Data to process:
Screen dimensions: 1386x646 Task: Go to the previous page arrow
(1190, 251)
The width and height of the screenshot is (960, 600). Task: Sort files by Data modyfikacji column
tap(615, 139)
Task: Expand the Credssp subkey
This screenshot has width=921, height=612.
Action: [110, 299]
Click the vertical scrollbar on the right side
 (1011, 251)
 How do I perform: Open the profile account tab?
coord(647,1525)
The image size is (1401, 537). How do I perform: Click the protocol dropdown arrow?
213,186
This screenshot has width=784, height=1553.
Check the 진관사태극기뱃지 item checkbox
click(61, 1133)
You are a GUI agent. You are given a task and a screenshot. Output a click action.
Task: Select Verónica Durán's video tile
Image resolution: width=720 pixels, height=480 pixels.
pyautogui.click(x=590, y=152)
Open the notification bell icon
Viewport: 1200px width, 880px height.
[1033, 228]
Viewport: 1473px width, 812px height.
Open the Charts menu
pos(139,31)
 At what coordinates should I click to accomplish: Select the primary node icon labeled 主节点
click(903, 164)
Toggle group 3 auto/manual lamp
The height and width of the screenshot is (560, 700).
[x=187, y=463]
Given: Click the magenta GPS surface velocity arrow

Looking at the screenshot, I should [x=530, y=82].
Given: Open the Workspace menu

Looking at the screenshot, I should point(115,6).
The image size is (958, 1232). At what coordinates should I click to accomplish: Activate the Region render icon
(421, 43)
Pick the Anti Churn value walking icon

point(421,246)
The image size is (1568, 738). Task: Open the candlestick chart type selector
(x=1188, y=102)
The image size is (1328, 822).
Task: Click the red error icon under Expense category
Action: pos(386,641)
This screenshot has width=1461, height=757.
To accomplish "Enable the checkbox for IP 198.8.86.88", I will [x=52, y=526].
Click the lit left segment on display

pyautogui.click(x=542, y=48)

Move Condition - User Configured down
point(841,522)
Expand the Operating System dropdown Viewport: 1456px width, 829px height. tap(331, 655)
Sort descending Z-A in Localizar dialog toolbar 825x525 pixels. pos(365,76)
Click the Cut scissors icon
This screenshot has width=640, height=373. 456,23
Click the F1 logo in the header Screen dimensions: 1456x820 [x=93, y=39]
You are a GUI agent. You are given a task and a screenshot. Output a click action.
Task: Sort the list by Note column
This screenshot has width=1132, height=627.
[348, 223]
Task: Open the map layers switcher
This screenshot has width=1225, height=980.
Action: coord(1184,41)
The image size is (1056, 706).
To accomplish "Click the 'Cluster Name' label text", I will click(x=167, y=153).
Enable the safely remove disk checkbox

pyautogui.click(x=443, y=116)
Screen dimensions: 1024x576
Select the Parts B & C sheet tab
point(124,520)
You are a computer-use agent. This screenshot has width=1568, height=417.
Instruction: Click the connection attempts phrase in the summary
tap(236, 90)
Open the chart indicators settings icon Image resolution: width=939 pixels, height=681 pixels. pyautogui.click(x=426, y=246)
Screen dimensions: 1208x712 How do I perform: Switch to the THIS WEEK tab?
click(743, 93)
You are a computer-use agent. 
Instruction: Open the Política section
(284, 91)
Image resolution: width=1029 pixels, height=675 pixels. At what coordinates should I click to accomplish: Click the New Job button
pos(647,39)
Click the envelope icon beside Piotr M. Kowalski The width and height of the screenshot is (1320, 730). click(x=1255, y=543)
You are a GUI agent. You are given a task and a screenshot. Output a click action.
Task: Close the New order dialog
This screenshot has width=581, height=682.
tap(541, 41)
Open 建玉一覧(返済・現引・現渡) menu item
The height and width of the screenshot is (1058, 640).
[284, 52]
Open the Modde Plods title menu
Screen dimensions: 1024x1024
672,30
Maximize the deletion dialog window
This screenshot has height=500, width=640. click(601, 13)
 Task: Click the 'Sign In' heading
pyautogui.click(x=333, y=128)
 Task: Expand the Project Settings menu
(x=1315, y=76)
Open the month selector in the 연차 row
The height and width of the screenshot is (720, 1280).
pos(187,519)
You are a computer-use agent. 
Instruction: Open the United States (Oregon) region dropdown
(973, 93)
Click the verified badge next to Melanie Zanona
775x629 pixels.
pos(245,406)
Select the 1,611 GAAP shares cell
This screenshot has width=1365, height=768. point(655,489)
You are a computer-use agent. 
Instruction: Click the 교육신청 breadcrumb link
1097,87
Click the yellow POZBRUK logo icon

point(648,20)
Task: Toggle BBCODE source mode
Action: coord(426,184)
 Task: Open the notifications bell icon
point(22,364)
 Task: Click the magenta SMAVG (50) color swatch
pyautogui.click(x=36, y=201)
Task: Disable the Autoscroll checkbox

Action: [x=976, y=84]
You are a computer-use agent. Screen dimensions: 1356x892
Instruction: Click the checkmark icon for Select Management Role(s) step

Problem requirements:
Copy out the data exactly, keeping each line whole.

Result:
Screen dimensions: 1386x646 Task: Go to the previous page arrow
(1190, 251)
The width and height of the screenshot is (960, 600). Task: Sort files by Data modyfikacji column
tap(615, 139)
Task: Expand the Credssp subkey
This screenshot has width=921, height=612.
Action: [110, 299]
Click the vertical scrollbar on the right side
 (1011, 251)
 How do I perform: Open the profile account tab?
coord(647,1525)
The image size is (1401, 537). How do I perform: Click the protocol dropdown arrow?
213,186
This screenshot has width=784, height=1553.
Check the 진관사태극기뱃지 item checkbox
click(61, 1133)
You are a GUI agent. You are given a task and a screenshot. Output a click action.
Task: Select Verónica Durán's video tile
Image resolution: width=720 pixels, height=480 pixels.
pyautogui.click(x=590, y=152)
Open the notification bell icon
Viewport: 1200px width, 880px height.
[1033, 228]
Viewport: 1473px width, 812px height.
Open the Charts menu
pos(139,31)
 At what coordinates should I click to accomplish: Select the primary node icon labeled 主节点
click(903, 164)
Toggle group 3 auto/manual lamp
The height and width of the screenshot is (560, 700).
[x=187, y=463]
Given: Click the magenta GPS surface velocity arrow

Looking at the screenshot, I should [x=530, y=82].
Given: Open the Workspace menu

Looking at the screenshot, I should point(115,6).
The image size is (958, 1232). At what coordinates should I click to accomplish: Activate the Region render icon
(421, 43)
Pick the Anti Churn value walking icon

point(421,246)
The image size is (1568, 738). Task: Open the candlestick chart type selector
(x=1188, y=102)
The image size is (1328, 822).
Task: Click the red error icon under Expense category
Action: pos(386,641)
This screenshot has width=1461, height=757.
To accomplish "Enable the checkbox for IP 198.8.86.88", I will [x=52, y=526].
Click the lit left segment on display

pyautogui.click(x=542, y=48)

Move Condition - User Configured down
point(841,522)
Expand the Operating System dropdown Viewport: 1456px width, 829px height. tap(331, 655)
Sort descending Z-A in Localizar dialog toolbar 825x525 pixels. pos(365,76)
Click the Cut scissors icon
This screenshot has width=640, height=373. 456,23
Click the F1 logo in the header Screen dimensions: 1456x820 [x=93, y=39]
You are a GUI agent. You are given a task and a screenshot. Output a click action.
Task: Sort the list by Note column
This screenshot has width=1132, height=627.
[348, 223]
Task: Open the map layers switcher
This screenshot has width=1225, height=980.
Action: coord(1184,41)
The image size is (1056, 706).
To accomplish "Click the 'Cluster Name' label text", I will click(x=167, y=153).
Enable the safely remove disk checkbox

pyautogui.click(x=443, y=116)
Screen dimensions: 1024x576
Select the Parts B & C sheet tab
point(124,520)
You are a computer-use agent. This screenshot has width=1568, height=417.
Instruction: Click the connection attempts phrase in the summary
tap(236, 90)
Open the chart indicators settings icon Image resolution: width=939 pixels, height=681 pixels. pyautogui.click(x=426, y=246)
Screen dimensions: 1208x712 How do I perform: Switch to the THIS WEEK tab?
click(743, 93)
You are a computer-use agent. 
Instruction: Open the Política section
(284, 91)
Image resolution: width=1029 pixels, height=675 pixels. At what coordinates should I click to accomplish: Click the New Job button
pos(647,39)
Click the envelope icon beside Piotr M. Kowalski The width and height of the screenshot is (1320, 730). click(x=1255, y=543)
You are a GUI agent. You are given a task and a screenshot. Output a click action.
Task: Close the New order dialog
This screenshot has width=581, height=682.
tap(541, 41)
Open 建玉一覧(返済・現引・現渡) menu item
The height and width of the screenshot is (1058, 640).
[284, 52]
Open the Modde Plods title menu
Screen dimensions: 1024x1024
672,30
Maximize the deletion dialog window
This screenshot has height=500, width=640. click(601, 13)
 Task: Click the 'Sign In' heading
pyautogui.click(x=333, y=128)
 Task: Expand the Project Settings menu
(x=1315, y=76)
Open the month selector in the 연차 row
The height and width of the screenshot is (720, 1280).
pos(187,519)
You are a computer-use agent. 
Instruction: Open the United States (Oregon) region dropdown
(973, 93)
Click the verified badge next to Melanie Zanona
775x629 pixels.
pos(245,406)
Select the 1,611 GAAP shares cell
This screenshot has width=1365, height=768. point(655,489)
You are a computer-use agent. 
Instruction: Click the 교육신청 breadcrumb link
1097,87
Click the yellow POZBRUK logo icon

point(648,20)
Task: Toggle BBCODE source mode
Action: coord(426,184)
 Task: Open the notifications bell icon
point(22,364)
 Task: Click the magenta SMAVG (50) color swatch
pyautogui.click(x=36, y=201)
Task: Disable the Autoscroll checkbox

Action: [x=976, y=84]
You are a computer-use agent. Screen dimensions: 1356x892
Instruction: Click the checkmark icon for Select Management Role(s) step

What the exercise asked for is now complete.